● **Instructions for the task**: Beginning at the line containing "Click the Allow Duplicate Attachments label", repeat each line below exactly up to and including the line containing "Click the small". Do not repeat the pictures.
*** Record set Section Begins ***
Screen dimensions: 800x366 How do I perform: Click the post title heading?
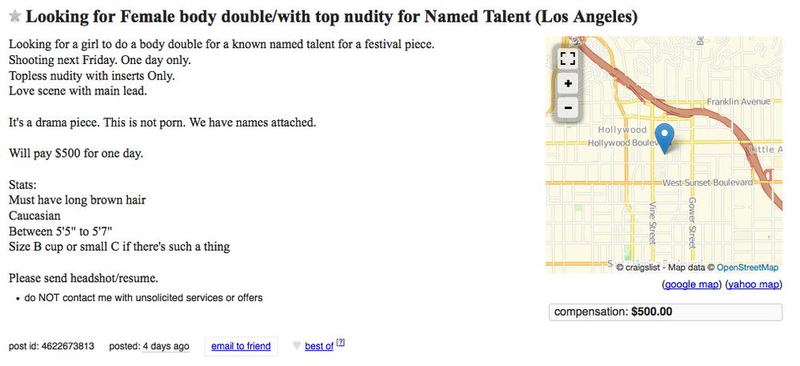pos(331,17)
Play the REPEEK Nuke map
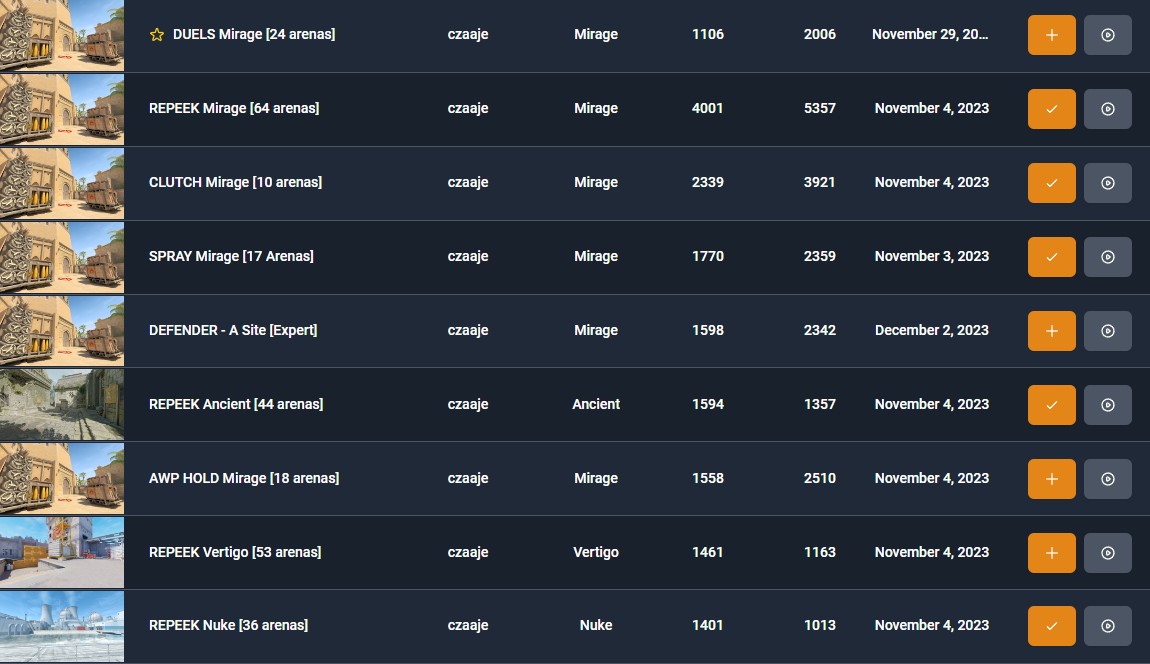This screenshot has width=1150, height=664. pyautogui.click(x=1107, y=626)
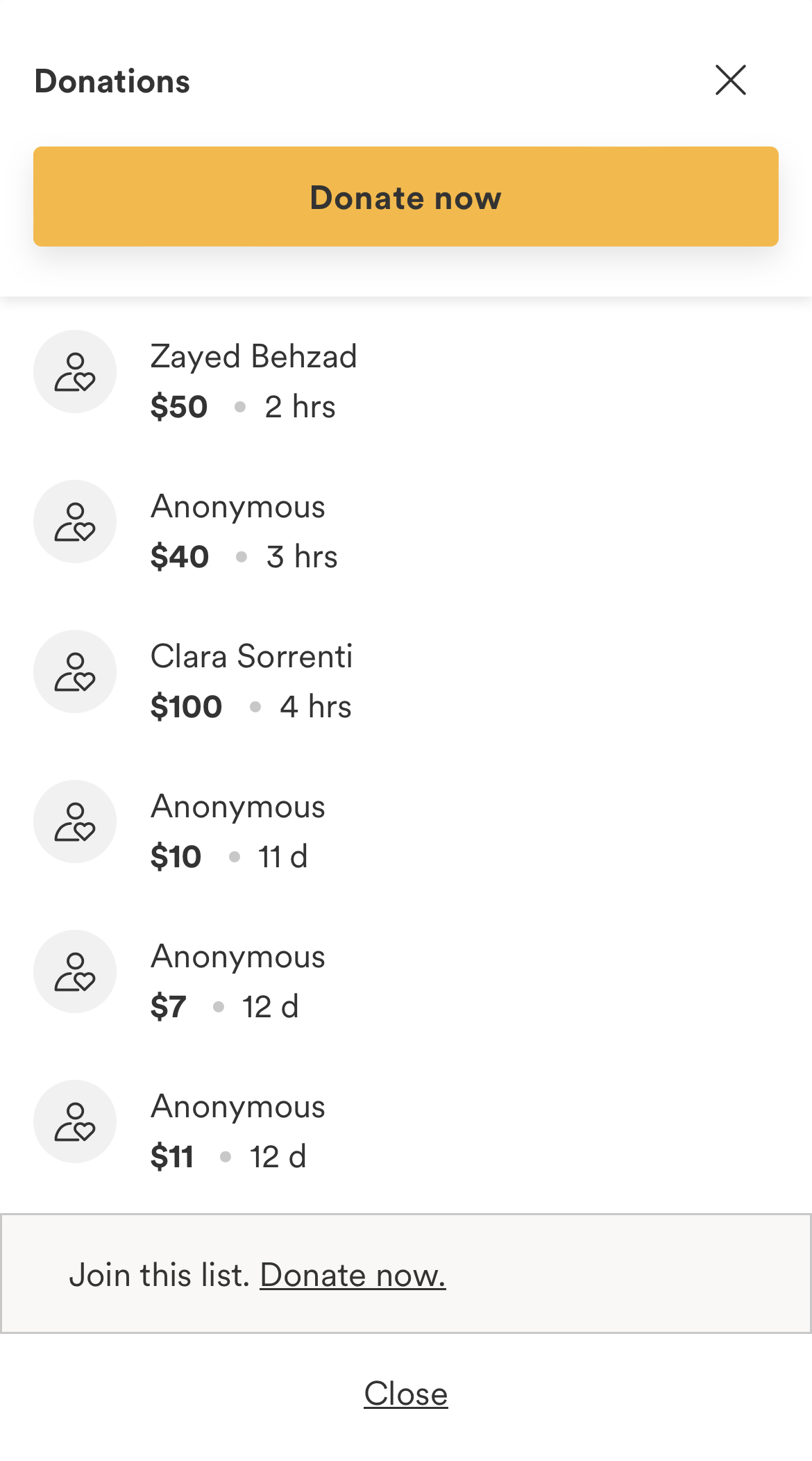Click the $50 donation amount
Viewport: 812px width, 1461px height.
click(179, 407)
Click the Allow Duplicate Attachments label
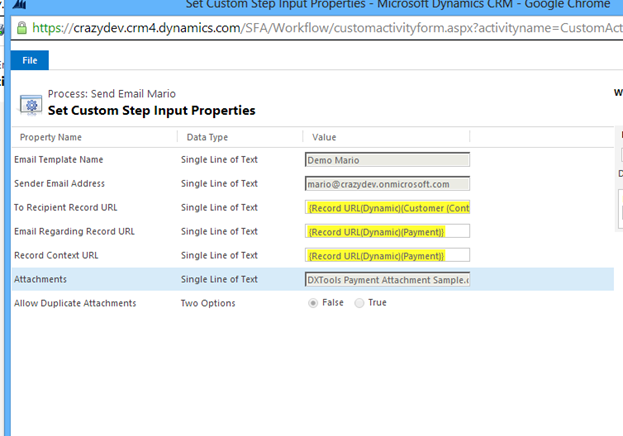This screenshot has height=436, width=623. (x=75, y=303)
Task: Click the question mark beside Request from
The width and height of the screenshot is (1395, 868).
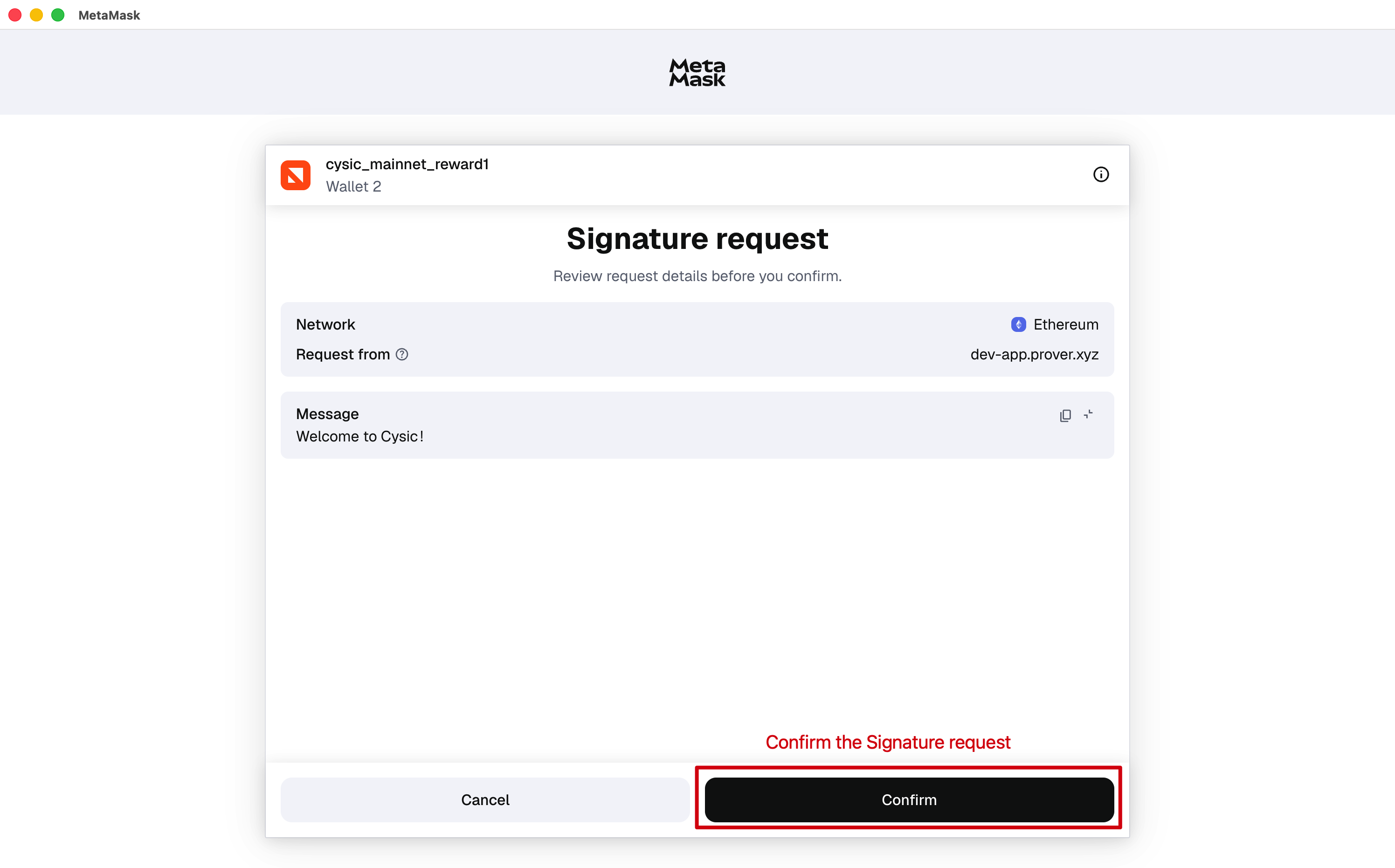Action: (402, 354)
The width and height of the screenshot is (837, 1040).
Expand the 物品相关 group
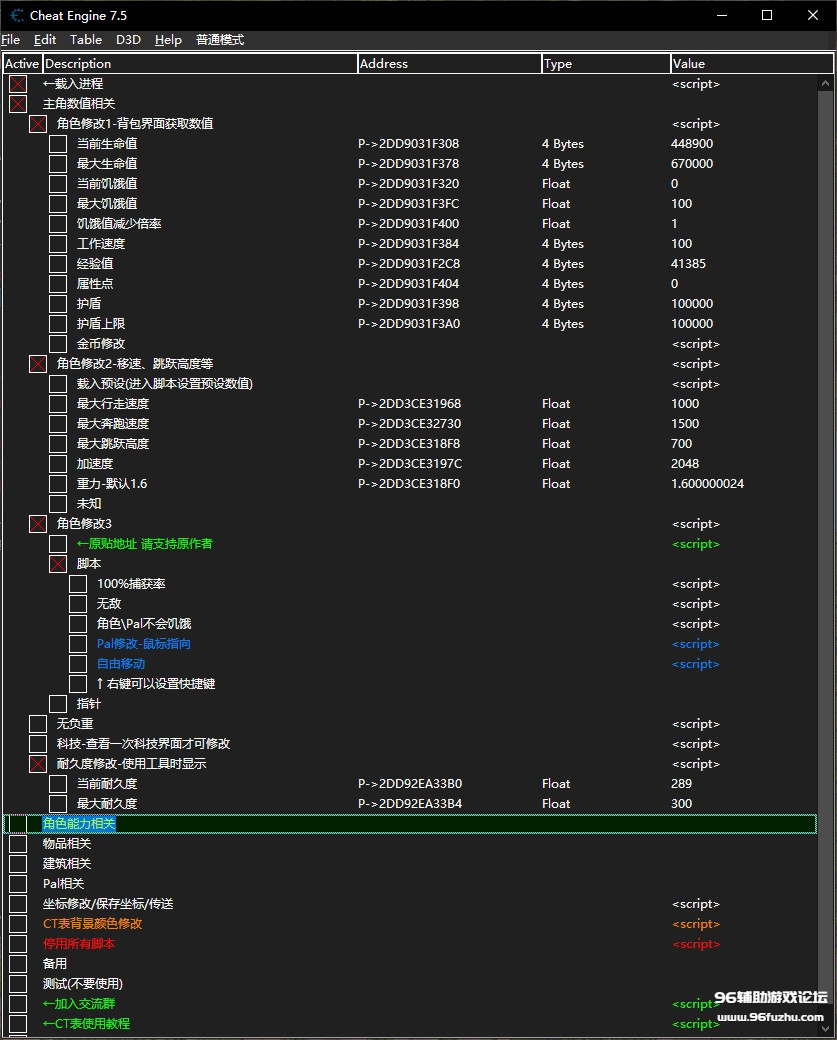pyautogui.click(x=18, y=844)
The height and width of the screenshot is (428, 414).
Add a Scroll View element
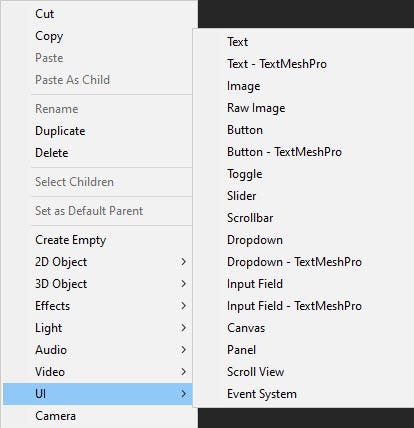(256, 372)
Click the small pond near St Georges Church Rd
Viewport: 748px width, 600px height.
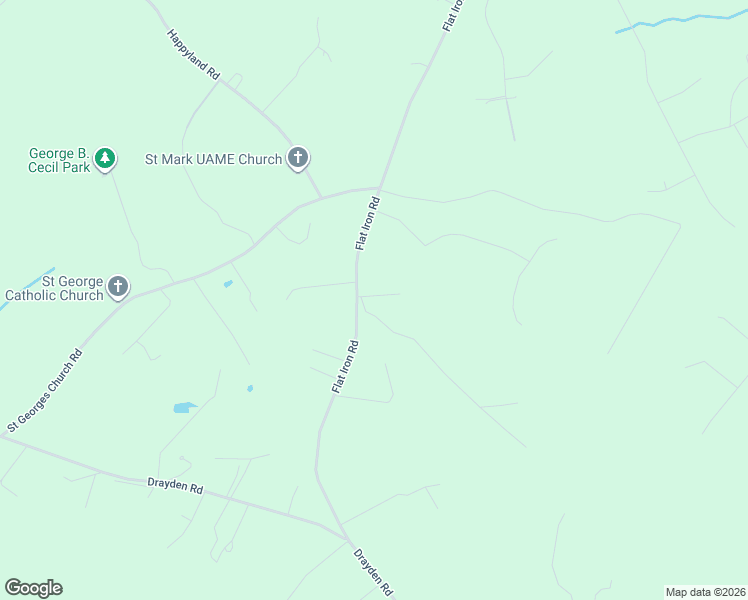coord(228,284)
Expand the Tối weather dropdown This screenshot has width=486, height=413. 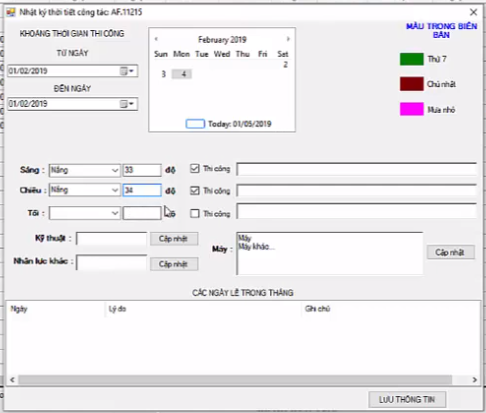pyautogui.click(x=115, y=213)
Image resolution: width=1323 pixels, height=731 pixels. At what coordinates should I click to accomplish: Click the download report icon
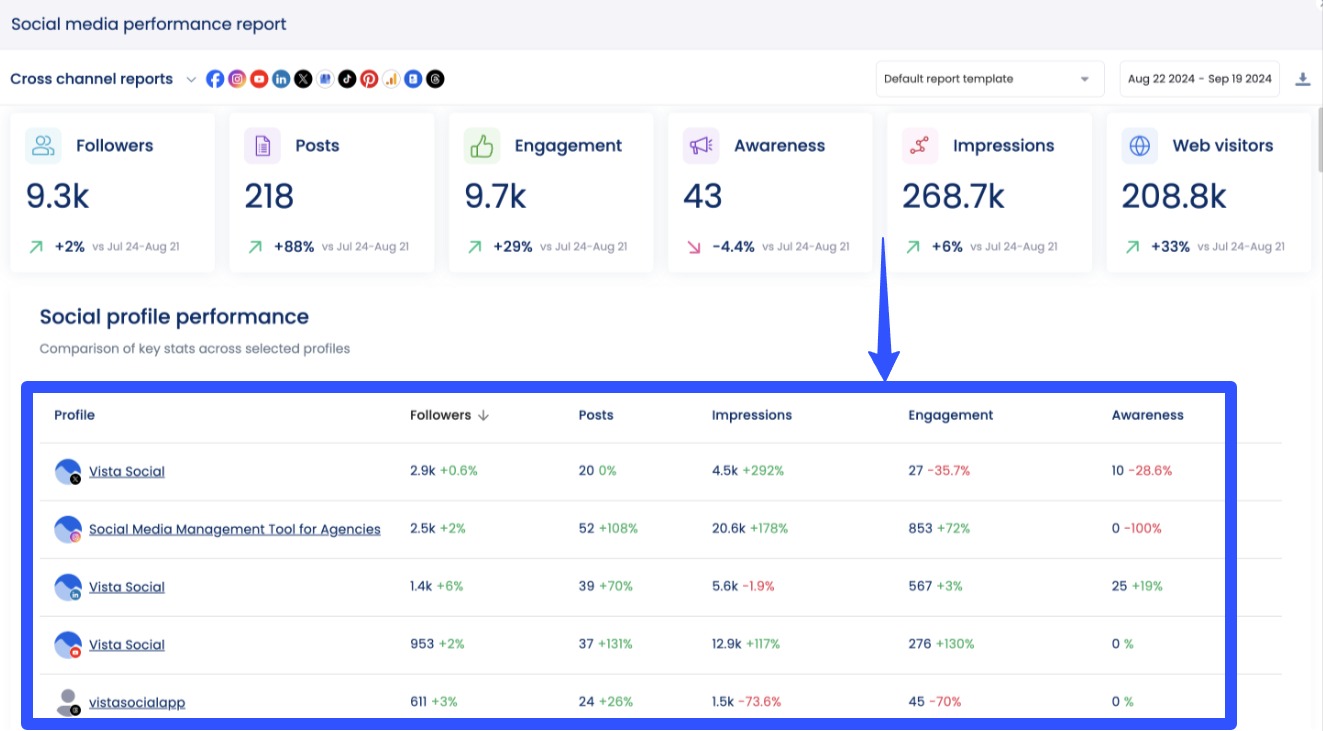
*** Record set Section Ends ***
● **Output for this task**:
Click the Allow Duplicate Attachments label
This screenshot has height=436, width=623. (x=75, y=303)
Task: Click the question mark beside Request from
The width and height of the screenshot is (1395, 868).
Action: (402, 354)
The width and height of the screenshot is (837, 1040).
Expand the 物品相关 group
pyautogui.click(x=18, y=844)
The height and width of the screenshot is (428, 414).
Add a Scroll View element
(256, 372)
Click the small pond near St Georges Church Rd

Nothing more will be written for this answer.